Supplied text:

Despite a lack of female characters and possible problematic details around the agency of its own female characters, the film overall is a solid argument for strong, empowered female storytelling. Rather than looking at as the peak of feminist filmmaking, its best to examine it with the same regards as Dr. Sattler views fossils. As an object of the past that is defined by its past, and how new things have evolved from it as the result of the strong foundation left by it. With that, filmmaking will continue to evolve and become more feminist as we progress forward. Since its release, more and more films with strong female protagonists are being released, with new focuses on the storytelling of women. Jurassic Park then stands as a jumping off point, where women have evolved from being strong, empowered characters within the narrative, to today where they are the focus of the narrative. The growing state of feminism in film can best be described by one of Dr. Sattler's lines, in response to Ian Malcom saying man created dinosaurs, "Dinosaurs eat man. Woman inherits the earth". Just maybe, women will inherit the world of film as well.

About this task:
In one to three sentences, explain why the passage on Jurassic Park says the film is best examined the way Dr. Sattler views fossils. The listing that follows has no connection to the passage on Jurassic Park.

Data excerpt:
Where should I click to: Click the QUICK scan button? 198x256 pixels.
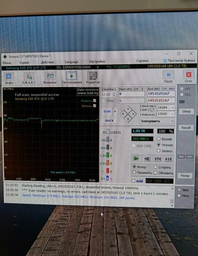point(109,121)
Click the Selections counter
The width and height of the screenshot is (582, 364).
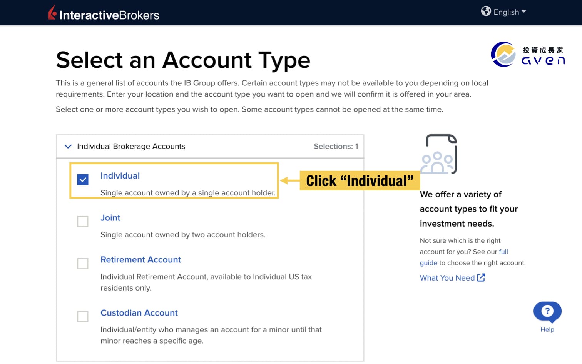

Reply:
The passage argues that the film should not be treated as the peak of feminist filmmaking. It should be seen as an object of the past, defined by its past and by how new things have evolved from the strong foundation it left.